Reports have shown that leg cramps are associated with pregnancy. The diverse changes in the body, both hormonal and structural cue to the same. 

  • Chronic diseases

Diabetes is evil related to all kinds of muscle degenerations. Thyroid, kidney, and liver problems also contribute to the advent of leg cramps. Structural ailments like spinal stenosis or flat feet and heart-related conditions like peripheral vascular disease are some more causes. 

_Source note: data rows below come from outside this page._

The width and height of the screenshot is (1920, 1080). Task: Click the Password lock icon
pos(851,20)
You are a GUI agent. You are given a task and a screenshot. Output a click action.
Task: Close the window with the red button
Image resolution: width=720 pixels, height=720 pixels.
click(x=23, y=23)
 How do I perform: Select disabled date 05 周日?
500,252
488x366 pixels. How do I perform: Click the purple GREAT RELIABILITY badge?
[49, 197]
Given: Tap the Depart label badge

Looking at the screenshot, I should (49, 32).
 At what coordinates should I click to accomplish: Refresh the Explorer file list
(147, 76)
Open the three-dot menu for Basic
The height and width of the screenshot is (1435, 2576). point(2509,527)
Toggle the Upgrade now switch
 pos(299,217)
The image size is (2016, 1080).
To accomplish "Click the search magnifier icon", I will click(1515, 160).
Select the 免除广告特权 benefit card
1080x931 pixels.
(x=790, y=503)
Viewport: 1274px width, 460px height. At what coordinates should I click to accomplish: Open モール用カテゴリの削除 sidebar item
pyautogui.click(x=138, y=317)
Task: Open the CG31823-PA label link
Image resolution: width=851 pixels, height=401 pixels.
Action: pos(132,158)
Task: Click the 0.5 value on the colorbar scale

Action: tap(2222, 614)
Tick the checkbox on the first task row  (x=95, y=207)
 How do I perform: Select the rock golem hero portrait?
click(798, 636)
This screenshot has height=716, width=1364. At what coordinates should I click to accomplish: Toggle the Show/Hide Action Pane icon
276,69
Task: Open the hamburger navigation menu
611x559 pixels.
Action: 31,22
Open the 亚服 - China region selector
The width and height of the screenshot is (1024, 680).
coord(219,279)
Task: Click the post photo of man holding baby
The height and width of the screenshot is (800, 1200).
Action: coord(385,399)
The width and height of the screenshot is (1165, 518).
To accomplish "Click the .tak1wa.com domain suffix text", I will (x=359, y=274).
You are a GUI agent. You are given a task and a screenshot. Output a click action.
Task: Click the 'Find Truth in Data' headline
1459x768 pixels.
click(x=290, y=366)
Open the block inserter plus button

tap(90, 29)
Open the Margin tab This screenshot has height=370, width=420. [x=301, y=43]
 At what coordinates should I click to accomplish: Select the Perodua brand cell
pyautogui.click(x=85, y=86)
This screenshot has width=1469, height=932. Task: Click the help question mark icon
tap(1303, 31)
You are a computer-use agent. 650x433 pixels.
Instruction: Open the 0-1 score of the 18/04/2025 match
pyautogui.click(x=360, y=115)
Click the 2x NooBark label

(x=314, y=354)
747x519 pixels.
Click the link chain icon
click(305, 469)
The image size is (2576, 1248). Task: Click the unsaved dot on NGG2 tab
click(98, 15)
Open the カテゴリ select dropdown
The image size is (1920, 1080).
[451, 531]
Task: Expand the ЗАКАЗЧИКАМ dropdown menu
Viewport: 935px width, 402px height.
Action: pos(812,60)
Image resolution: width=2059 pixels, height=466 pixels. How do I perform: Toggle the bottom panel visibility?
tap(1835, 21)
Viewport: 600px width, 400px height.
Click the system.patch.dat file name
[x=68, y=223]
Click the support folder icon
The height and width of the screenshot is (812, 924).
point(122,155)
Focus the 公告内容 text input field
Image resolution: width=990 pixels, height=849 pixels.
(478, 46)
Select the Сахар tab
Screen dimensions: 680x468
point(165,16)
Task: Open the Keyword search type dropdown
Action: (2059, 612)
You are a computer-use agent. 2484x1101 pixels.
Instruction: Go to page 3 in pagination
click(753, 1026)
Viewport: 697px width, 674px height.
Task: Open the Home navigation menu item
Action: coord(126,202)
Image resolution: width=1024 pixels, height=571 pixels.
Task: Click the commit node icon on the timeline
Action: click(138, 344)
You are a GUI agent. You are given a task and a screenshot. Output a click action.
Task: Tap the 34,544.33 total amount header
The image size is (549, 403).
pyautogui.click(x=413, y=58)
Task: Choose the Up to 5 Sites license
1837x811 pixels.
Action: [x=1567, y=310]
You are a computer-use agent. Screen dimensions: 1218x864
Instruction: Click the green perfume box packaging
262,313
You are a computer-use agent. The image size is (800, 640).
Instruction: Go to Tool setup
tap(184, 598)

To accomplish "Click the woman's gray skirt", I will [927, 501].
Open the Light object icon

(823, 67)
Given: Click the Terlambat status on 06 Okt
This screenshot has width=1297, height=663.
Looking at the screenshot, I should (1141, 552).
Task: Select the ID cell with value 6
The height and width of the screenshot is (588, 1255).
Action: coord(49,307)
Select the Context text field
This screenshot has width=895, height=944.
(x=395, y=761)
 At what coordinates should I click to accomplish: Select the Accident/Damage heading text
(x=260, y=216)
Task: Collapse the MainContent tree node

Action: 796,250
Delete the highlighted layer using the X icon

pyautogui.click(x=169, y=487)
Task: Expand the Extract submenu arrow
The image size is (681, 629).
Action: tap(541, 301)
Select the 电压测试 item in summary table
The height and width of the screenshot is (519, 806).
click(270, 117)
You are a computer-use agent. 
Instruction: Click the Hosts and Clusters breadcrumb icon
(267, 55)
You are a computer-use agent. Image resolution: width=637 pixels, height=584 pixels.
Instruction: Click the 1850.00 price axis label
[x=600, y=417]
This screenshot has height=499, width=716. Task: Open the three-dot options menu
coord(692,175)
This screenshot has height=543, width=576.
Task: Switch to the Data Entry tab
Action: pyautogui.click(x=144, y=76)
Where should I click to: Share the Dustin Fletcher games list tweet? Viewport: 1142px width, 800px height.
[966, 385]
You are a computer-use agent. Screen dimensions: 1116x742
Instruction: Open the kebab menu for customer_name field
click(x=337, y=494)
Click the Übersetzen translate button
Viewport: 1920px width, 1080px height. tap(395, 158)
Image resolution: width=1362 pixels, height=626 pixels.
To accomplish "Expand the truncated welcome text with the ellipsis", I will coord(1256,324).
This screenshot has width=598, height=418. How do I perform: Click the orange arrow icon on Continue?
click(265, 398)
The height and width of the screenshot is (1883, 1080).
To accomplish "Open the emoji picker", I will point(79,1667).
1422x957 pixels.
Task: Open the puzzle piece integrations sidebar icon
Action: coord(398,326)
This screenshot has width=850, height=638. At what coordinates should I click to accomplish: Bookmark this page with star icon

  • Side effects of medicines

Leg cramps might also begin due to the side effects of medications like diuretics and stalins.

5 Ways of Relieving the Pain 

Find out the 5 best ways to get rid of the leg cramps:

1. Stretching 

As mentioned before, stretching is one of the major solutions to leg cramps. Stretching not only makes the muscles flexible but also becomes capable of endurance. Always stretch and straighten your leg during a leg cramp. Keep your toes vertical as well. 

2. Use heat to soothe the muscles 

To stop leg cramps immediately, try applying heat in the form of a hot water bag, hot cloth or towel, and a hot bottle. If you’re able to move and get up, take a hot shower to feel refreshed and energized. Warm water is proven to soothe leg cramps. 

3. Put pressure on your heels while walking 

Walk on your heels, instead of applying pressure on your toes. This could help lessen the pain and cure leg cramps. The pain usually remains for a few hours after the muscle gains back its normal state. 

4. Give your leg a comforting massage 

The pain caused due to leg cramps can be excruciating but do not move and sustain your calm. Massage and rub your leg and try doing the needful to minimize the stiffness of the muscles. 

Leg Cramps
Leg Cramps

Continue massaging gently, even when the paralysis of the muscle subsides because it would soothe the pain that remains. 

5. Consume painkillers 

Having too many painkillers within short intervals is not advisable. However, if the pain keeps increasing, consult your physician and have anti-inflammatory or non-steroidal drugs. Naproxen, ibuprofen, and acetaminophen are some examples. 

Can Frequent Leg Cramps be Controlled? 

Certain basic lifestyle changes can control leg cramps, especially the nocturnal ones. 

  • Alteration of sleeping positions

The way you sleep is not just important for regulating the occurrence of leg cramps. It plays a vital role in the effective carrying out of many bodily functions. Develop a habit of sleeping in upright postures without unusual twists and turns. These sudden movements also result in leg cramps or other injuries. 

  • Opt for comfortable shoes

Leg cramps can be reduced by relying on the right kind of footwear. Soles that too hard can heighten the chances of cramps and soreness. Fashion is important but not at the cost of one’s health. Blend comfort with fashion to stand out from the crowd. 

  • Consume loads of healthy liquids

According to experts, fluids are capable of relaxing muscles and help them function better. Include healthy and nutritious drinks in your diet to stay away from painful leg cramps. Pre and post-workout drinks also help. Now that you’re aware of the various ways of soothing the pain caused due to leg cramps, you would be able to take the necessary steps on your own, instead of depending on someone else and screaming your voice out. As much as it’s hard to deal with the pain, stay steady and emulate the steps mentioned above.